Солдат-черепаха ползет по стенке окопа, морщинистый от пыли, с твердыми глазами, в руке планшетка с расчетами и любовным письмом. Там же река Дон и школьный звонок.

Солдат-черепаха падает от взрыва, как подкова на дорогу, гремит и плюется, морда  на прямой шее неподвижна, в тупом морщинистом срезе – ах, бабочки, кто б мог подумать, что сей есть муж скорбей! Прячется под каску, под череп, где же его мысли – а он сам и есть его мысли из слов и плоти, из крови и спермы, из глины и мрамора.

 

А он сам - голубой мрамор, ниобея льдяная, сфинкс с полными губами, с цыганской улыбкой. Снаряды летают над трупами, кричат как лебеди, скользят, как корова на льду. Тычется ветер в тебя, как пуля, не дает упасть, потому что оловянная подлодка крутится в водовороте трех морей, а дождь стучит о зонт, и кот похрипывает в ногах. А по вершине шкафа кочует дракон детского сна.

 

Хоронить черепаху – в глине, в пласте слез, в медузе.

 

Вот что происходит – этот, с руками скульптора мнет мокрую вату, вминая слой в слой, формуя, углубляя, продавливая и выгибая. Вот что происходит – с черепахой, припавшей к пушечному прицелу неподвижным запыленным глазом, в котором гуляют танки и бухие золотые ангелы. Кто сцепил мои кости, кто выдавил череп, расчленил ноги на пальцах?

 

 Мнет вату плоти, пейзажа, руки, ноги, облака, степь и мокрые танки.

 

А идут хрустальные младенцы, голенькие да звонкие, и несут гроб, в котором погоны да тупорылая морда, черная, пыльная, да лапы с когтями. Ах ты, сынок мой глинобитный, перепелочка-черепаха, не уходи снова в землю, пожалей свою маму, бабку Дашку. Донесите его деточки, не коснитесь земли!

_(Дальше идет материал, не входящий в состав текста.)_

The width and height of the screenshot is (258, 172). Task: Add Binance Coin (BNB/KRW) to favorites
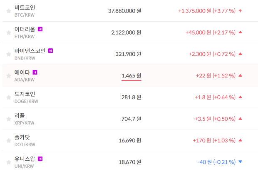[x=9, y=54]
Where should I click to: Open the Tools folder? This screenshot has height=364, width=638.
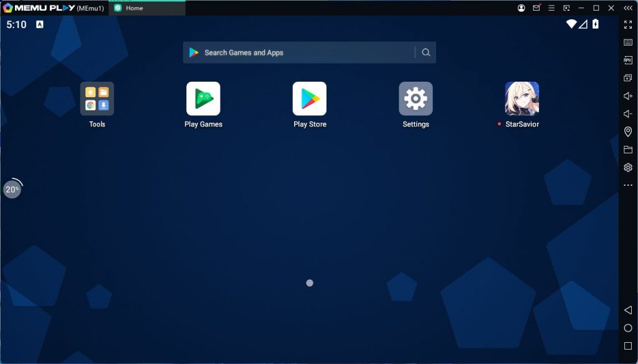click(x=97, y=99)
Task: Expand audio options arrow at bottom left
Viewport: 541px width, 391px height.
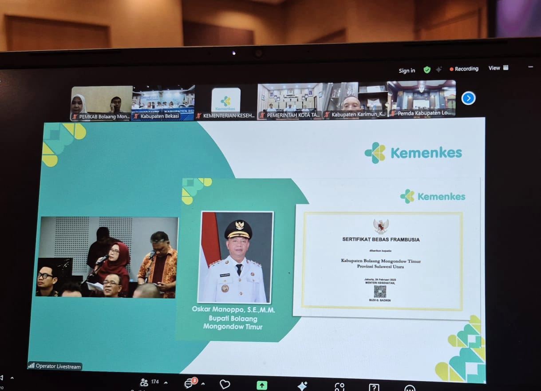Action: [12, 378]
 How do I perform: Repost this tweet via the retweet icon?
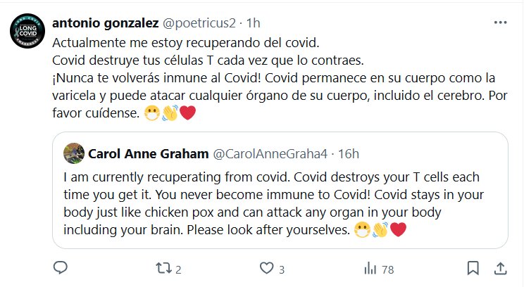click(163, 268)
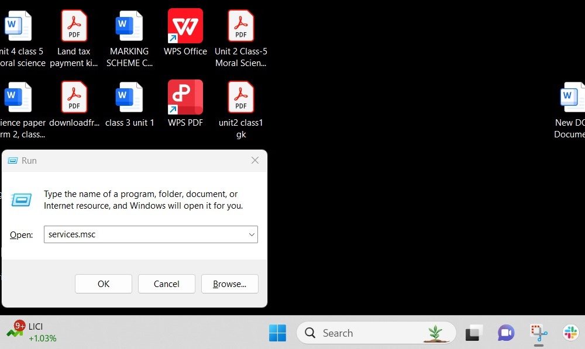
Task: Launch the Snipping Tool from taskbar
Action: tap(538, 333)
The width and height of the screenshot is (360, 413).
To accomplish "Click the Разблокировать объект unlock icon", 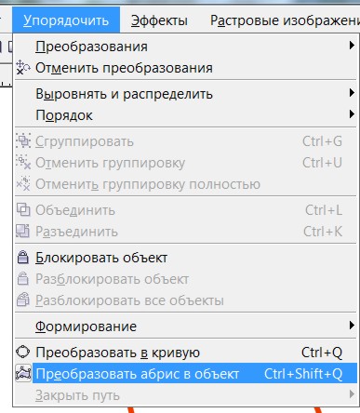I will click(23, 279).
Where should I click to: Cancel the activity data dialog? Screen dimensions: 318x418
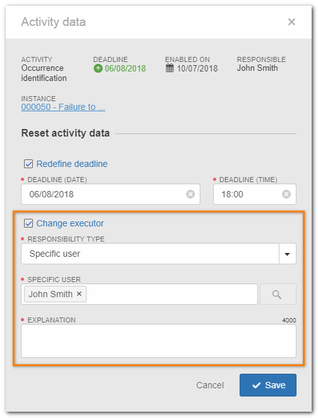click(210, 385)
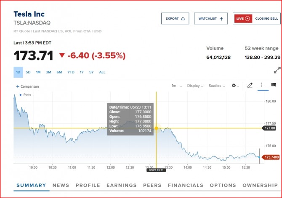Image resolution: width=282 pixels, height=198 pixels.
Task: Open the 1m interval dropdown
Action: [x=176, y=86]
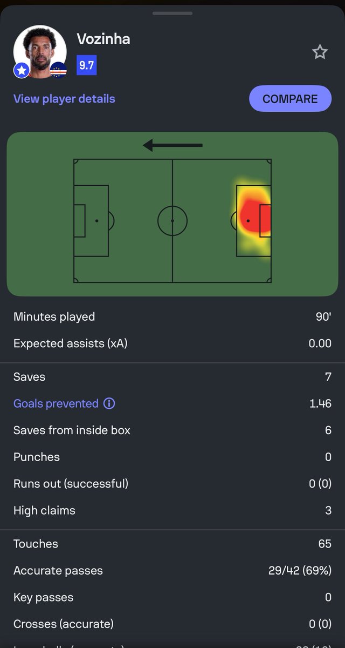The width and height of the screenshot is (345, 648).
Task: Tap the Minutes played row
Action: click(x=173, y=317)
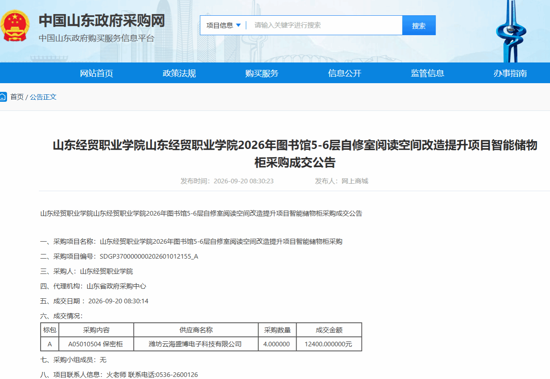Open the 信息公开 navigation tab
The width and height of the screenshot is (550, 379).
point(345,73)
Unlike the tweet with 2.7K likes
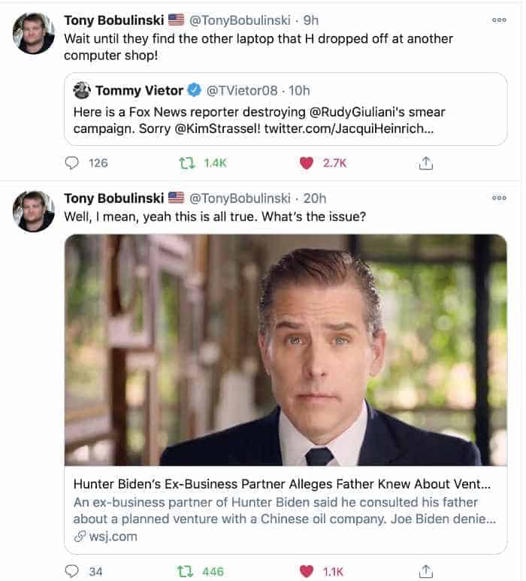Screen dimensions: 526x581 coord(307,163)
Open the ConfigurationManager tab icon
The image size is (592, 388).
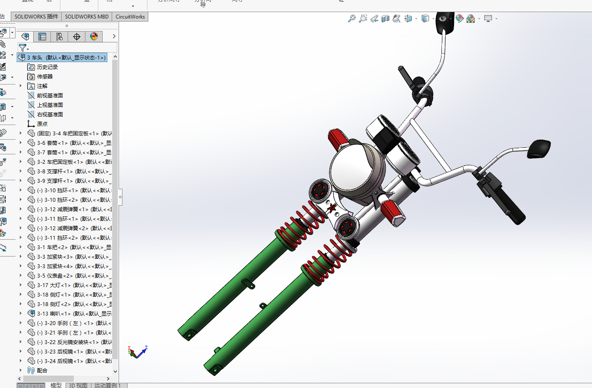pyautogui.click(x=60, y=37)
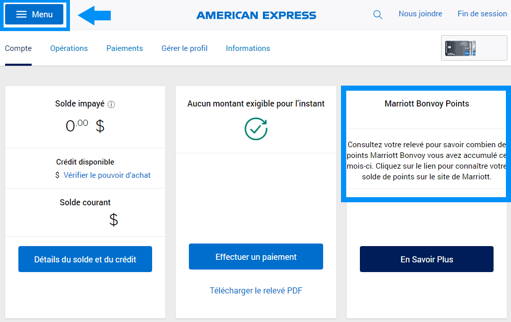The width and height of the screenshot is (511, 322).
Task: Click En Savoir Plus for Marriott Bonvoy Points
Action: (x=426, y=259)
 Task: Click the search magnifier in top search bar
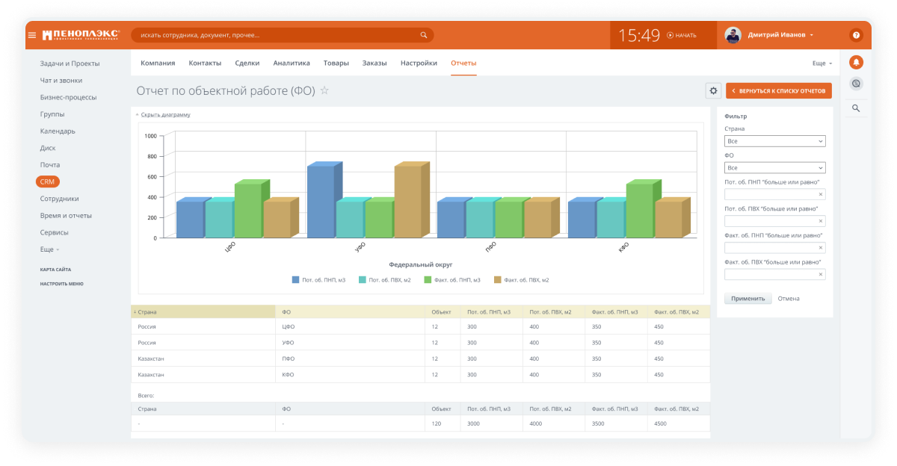click(424, 35)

Покажите его Богу, меня покажите Богу, наш дом и платан, и бамбуковую рощу, где его кровать, и мост, и пыль-перепелку, и все на свете!

 

Вот кольцо бабки моей, цыганки моей – его покажу Богу – ветер да шаль, да перст портняжий неба насквозь.

 

Ползет черепаха, садиться ночью на лоб, поет как ручей, хранит от кошмаров.

 

 

КРАБ

 

Ударь себя в грудь, раздоенным пальцем перламутром.

 

 Все равно, что локтем ты достаешь до подбородка, все равно что ты лодка с двумя глазами. Плющится ныряльщик над тобой, витает улыбкой во все свое тело, и улыбается улыбка ныряльщиком, кривит его розовыми своими трещинками, обнажает зубами перламутром, окунает его в темную глубину, где шевелится язык и наступает лето с жаркой сиренью.

 

Такую выбивают глаза из мозга наружу, чтобы она была не только в мире мира, но и в мире другого мира, куда можно войти глазами и ногами и уйти далеко.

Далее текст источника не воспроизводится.